Advanced MRI In Acute Military TBI
|ClinicalTrials.gov Identifier: NCT01313130|
Recruitment Status : Unknown
Verified December 2014 by David Brody, MD, PhD, Washington University School of Medicine.
Recruitment status was: Enrolling by invitation
First Posted : March 11, 2011
Last Update Posted : December 10, 2014
Traumatic brain injury can cause permanent problems with thinking, memory, control of emotions, organization and planning. Thousands of soldiers, marines, and other military personnel have had injuries to the brain due the wars in Iraq and Afghanistan. Very large numbers of civilians, up to perhaps 1.5 million people per year, in the United States also have traumatic brain injuries caused by car accidents, falls, sports-related injuries or assault.
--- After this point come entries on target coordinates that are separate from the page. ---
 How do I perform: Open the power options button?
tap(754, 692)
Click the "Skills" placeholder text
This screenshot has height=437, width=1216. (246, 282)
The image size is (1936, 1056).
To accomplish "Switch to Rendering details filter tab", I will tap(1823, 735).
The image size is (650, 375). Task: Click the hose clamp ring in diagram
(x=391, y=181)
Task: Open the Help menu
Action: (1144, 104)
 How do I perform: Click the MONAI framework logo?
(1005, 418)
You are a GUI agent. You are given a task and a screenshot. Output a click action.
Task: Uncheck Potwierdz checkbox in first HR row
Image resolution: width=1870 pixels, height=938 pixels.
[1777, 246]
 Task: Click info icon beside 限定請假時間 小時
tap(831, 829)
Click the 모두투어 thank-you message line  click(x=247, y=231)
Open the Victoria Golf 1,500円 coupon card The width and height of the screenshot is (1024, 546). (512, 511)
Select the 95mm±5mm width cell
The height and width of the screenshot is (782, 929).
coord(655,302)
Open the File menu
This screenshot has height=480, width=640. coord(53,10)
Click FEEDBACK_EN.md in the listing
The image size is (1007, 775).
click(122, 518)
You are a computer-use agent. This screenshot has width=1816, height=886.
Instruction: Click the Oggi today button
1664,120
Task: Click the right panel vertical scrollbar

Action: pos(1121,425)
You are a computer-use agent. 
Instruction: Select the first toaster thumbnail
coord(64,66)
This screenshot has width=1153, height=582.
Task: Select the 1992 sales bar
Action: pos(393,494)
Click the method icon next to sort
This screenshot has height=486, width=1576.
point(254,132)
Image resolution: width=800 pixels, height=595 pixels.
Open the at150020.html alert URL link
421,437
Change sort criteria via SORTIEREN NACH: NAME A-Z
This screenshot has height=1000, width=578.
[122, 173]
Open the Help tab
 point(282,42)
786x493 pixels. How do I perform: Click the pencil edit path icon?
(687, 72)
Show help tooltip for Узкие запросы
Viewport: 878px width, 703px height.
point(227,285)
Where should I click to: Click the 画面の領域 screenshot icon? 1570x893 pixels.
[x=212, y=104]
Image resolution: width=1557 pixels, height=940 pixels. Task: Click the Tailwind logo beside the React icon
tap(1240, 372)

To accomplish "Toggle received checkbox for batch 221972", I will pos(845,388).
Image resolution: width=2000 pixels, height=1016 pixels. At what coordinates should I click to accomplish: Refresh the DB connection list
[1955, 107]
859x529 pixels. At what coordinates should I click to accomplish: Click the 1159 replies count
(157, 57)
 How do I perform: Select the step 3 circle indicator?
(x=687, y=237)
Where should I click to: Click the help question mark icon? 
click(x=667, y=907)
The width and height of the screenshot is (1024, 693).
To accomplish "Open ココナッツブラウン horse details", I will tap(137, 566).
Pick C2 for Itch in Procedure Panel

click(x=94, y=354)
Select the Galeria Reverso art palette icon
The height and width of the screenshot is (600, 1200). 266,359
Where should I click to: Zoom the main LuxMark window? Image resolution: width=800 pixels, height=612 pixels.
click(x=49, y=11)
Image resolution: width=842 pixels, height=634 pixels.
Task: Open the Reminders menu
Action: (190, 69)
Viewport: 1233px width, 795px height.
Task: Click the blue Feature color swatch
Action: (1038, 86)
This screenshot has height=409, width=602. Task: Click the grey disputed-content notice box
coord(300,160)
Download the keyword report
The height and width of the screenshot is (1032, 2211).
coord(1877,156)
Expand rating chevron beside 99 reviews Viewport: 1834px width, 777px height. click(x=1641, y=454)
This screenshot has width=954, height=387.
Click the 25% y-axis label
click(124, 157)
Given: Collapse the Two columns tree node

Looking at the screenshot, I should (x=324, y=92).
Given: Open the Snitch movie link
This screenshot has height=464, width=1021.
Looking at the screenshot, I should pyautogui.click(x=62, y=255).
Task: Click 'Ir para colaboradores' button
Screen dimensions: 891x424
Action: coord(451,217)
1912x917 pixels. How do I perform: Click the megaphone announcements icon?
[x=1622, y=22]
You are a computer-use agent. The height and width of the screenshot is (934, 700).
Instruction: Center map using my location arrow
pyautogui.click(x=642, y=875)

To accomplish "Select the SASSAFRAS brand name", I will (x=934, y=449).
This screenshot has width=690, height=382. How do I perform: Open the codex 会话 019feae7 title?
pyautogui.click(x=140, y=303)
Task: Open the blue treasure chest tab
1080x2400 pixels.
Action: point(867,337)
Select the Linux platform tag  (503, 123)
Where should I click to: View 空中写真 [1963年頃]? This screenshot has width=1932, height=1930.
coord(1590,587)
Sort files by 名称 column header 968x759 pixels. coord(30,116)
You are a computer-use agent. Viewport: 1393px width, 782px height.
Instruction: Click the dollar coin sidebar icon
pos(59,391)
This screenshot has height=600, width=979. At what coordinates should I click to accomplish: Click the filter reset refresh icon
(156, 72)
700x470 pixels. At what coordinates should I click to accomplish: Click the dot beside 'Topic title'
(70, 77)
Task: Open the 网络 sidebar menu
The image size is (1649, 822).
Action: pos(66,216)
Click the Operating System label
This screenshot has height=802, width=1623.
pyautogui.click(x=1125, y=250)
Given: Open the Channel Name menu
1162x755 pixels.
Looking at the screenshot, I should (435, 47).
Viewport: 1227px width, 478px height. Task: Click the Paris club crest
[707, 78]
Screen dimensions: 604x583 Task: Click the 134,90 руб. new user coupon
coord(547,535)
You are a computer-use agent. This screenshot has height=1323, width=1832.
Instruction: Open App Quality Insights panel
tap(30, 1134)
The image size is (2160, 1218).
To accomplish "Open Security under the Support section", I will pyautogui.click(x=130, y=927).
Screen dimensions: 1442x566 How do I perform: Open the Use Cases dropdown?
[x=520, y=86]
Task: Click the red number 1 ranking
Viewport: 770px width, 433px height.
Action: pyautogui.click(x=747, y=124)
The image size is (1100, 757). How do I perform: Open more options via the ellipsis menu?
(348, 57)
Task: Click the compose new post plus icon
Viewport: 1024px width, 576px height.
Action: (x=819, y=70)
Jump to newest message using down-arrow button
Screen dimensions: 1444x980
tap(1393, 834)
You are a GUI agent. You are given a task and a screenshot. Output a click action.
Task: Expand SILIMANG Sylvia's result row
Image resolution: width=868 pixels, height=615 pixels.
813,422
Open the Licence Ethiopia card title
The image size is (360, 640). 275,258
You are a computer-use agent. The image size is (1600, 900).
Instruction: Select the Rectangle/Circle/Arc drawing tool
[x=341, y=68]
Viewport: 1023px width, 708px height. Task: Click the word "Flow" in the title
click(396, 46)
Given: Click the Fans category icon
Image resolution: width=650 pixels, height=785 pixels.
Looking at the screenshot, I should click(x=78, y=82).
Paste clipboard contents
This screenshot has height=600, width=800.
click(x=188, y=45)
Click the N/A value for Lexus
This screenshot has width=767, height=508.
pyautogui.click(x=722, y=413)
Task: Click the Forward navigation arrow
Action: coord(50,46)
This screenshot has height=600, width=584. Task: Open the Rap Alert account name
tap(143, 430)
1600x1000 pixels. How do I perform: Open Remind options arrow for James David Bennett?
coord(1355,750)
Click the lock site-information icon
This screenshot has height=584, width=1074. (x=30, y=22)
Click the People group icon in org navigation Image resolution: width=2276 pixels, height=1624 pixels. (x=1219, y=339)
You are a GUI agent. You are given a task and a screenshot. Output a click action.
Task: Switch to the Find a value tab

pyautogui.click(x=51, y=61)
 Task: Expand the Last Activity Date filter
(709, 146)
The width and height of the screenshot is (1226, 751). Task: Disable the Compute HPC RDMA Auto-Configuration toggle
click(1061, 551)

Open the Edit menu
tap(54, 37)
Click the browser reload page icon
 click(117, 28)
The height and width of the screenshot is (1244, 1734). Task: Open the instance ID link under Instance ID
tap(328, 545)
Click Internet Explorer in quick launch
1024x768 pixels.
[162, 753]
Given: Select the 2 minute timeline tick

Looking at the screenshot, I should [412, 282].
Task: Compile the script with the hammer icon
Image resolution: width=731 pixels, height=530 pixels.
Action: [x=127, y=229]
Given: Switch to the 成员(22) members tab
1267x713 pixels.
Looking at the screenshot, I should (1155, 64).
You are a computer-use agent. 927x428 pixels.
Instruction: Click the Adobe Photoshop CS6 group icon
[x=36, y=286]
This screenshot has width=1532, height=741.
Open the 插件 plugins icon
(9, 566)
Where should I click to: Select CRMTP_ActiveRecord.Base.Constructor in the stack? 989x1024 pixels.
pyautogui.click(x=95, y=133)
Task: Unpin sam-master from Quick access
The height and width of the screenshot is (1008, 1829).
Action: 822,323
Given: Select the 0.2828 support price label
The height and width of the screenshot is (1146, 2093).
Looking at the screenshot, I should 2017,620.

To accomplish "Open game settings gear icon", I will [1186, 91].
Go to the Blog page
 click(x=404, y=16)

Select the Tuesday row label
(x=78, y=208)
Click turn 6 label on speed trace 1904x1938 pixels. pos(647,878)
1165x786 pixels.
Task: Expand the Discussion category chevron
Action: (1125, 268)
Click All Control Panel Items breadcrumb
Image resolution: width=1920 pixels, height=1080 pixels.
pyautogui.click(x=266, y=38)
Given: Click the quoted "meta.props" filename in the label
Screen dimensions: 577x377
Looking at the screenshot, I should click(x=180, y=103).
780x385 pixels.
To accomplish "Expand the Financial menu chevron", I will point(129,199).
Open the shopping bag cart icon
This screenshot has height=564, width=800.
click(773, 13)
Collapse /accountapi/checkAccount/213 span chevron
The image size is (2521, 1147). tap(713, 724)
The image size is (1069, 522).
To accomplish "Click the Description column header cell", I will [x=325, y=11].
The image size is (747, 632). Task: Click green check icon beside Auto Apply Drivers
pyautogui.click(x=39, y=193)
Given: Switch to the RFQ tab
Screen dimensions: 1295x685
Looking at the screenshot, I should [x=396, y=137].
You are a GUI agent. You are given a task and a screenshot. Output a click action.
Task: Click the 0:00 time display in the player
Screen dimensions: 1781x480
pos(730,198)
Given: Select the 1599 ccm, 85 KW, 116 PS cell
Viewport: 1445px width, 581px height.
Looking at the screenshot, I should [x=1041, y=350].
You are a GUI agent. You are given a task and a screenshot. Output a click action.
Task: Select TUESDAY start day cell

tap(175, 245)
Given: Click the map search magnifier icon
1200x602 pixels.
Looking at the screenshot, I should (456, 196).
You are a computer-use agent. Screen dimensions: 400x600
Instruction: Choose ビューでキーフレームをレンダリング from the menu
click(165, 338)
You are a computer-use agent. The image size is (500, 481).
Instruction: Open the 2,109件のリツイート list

We don't know very much about traumatic brain injuries right now, but there are some important new advances in technology that may help us learn a lot more about these injuries. One such advance involves new types of MRI scans that we think will be able to show what has happened to the brain after trauma more clearly that regular scans can. The first new scan is called diffusion tensor imaging, which shows injury to the axons (the wiring of the brain). The second new scan is called resting-state functional MRI correlation analysis, which shows how well various parts of the brain are connected to each other. Importantly, the new types of scans can be done using regular scanners that we already have in every major hospital. The innovation is entirely in how the scanners are used and how the resulting pictures are analyzed on a computer after they have been taken. We have already tested these scans on some military and civilian patients with brain injury and found them to be very helpful so far. Our overall goal is to see whether these new MRI scans will be useful for active duty military personnel who have had recent traumatic brain injuries. The most important goal will be to see if the amount of injury shown on the scans be used to predict how well the patients will do overall over the next 6-12 months. A related goal will be to see whether injuries to specific parts of the brain seen by these new scans can be used to predict whether patients will be likely to have specific problems like memory loss, attention deficit, depression, or post-traumatic stress disorder. We would also like to see whether the scans could be even more useful when combined with information about genetic factors (inherited from the parents) that can be tested in the blood. Another important goal is to compare the effects of traumatic brain injuries caused by blasts or explosions with injuries from other causes, to find out what is unique about blast injury. A final goal will be to repeat the scans 6-12 months later to see whether the new MRI scans can show whether the injuries to the brain have healed, gotten worse, or stayed the same. These new scans could help with decisions about whether military personnel can return to duty, what sort of rehabilitation and treatment would benefit them most, and what family members should watch for and expect.
|Condition or disease|
|Traumatic Brain Injury|
|Study Type :||Observational|
|Estimated Enrollment :||400 participants|
|Observational Model:||Case Control|
|Official Title:||ADVANCED MRI IN ACUTE MILITARY TBI|
|Study Start Date :||October 2010|
|Primary Completion Date :||December 2013|
|Estimated Study Completion Date :||August 2016|
100 active duty US military personnel identified clinically as having suffered blast-related TBI
100 active duty US military personnel identified clinically as having suffered non-blast-related TBI. TBI caused by other mechanisms such as motor vehicle crashes, falls, struck by blunt objects etc.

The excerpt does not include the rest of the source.